Interest rates at unprecedentedly low levels are changing South Korean lifestyles. Long-term bank saving rates yield no more than 1 percent per annum. Factoring in inflation, returns have long been at zero or worse. A retiree who puts 300 million won ($272,800) in severance pay in a savings account at 1.9 percent gets about 400,000 won a month after taxes.

The stock market has been lethargic for years because of the protracted slowdown. Products that offer higher yields are snatched up. Samsung SDS’s recent initial public offering attracted 1.5 trillion won in bids, the largest in four years. It drew an eager response, even though 500 million won buys only 10 shares in the Samsung Group affiliate.

Private pension products have offered hardly no returns for years. Yet investment ceilings and options are limited as they fall under regulations and guidelines developed when interest rates were high. As a result, short-term floating funds reached a record of 757 trillion won as of the end of August. Government policy lags behind our fast-changing times. The most dramatic change is in real estate, where ultra-low interest rates killed the once prevalent two-year-contract rent market.

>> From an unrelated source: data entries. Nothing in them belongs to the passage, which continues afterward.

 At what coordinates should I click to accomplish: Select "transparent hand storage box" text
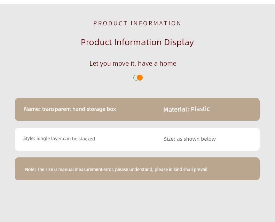[x=79, y=109]
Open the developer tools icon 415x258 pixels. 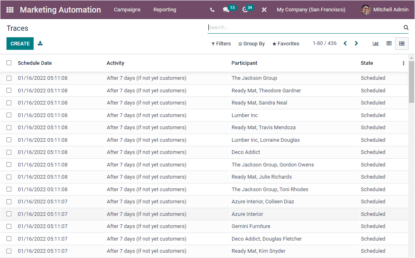point(264,9)
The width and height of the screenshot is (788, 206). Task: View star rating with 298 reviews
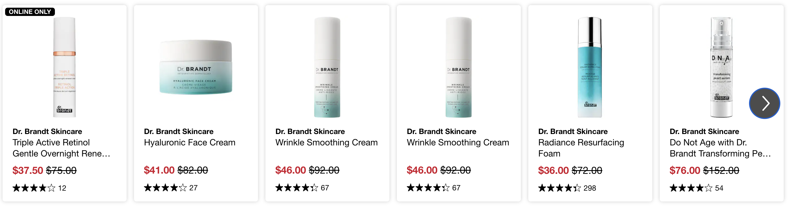point(567,188)
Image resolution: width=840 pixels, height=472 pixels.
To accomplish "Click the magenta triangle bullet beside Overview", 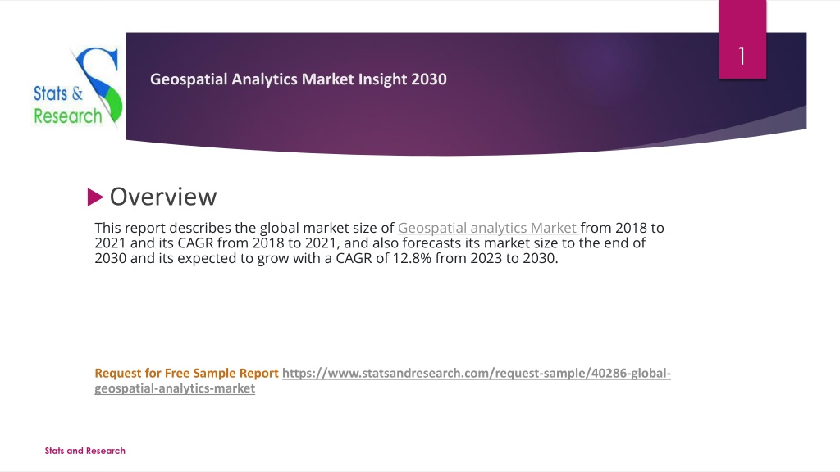I will (95, 197).
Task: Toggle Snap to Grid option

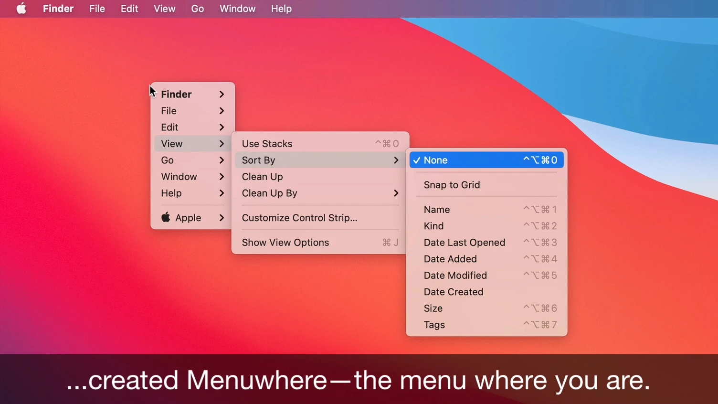Action: [452, 185]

Landlords are shifting to monthly rents because they are more profitable that yields on lump-sum rent deposits. Monthly contracts are 41.6 percent of the rental market, up from 32.9 percent in 2011. Yet government housing policies, financial support and tax incentives focus on long-term rents. The rent crisis cannot be solved just by lowering mortgage rates.

To the government’s credit, the Oct. 30 real estate stimulus focused more on monthly rents. Supply and demand for monthly rent is no longer restricted to low-income classes. Many larger apartments in rich neighborhoods in Gangnam District, southern Seoul, are also offered on a monthly basis. Housing policy must be dramatically realigned.

The United States and Germany provide tax benefits and other assistance to landlords because they see the lease business as a supplier of public housing. We, too, must promote more home rental businesses. When rents are offered by business franchises, the market could be more transparent and conflicts between landlords and tenants could be eased. Taxes also could be collected more easily. There is little that individuals or groups can do about ultra-low interest rates. Authorities must come up with policies to address the paradigm changes in the market. They must not neglect retirees who live without hope and scrape on by with their life savings.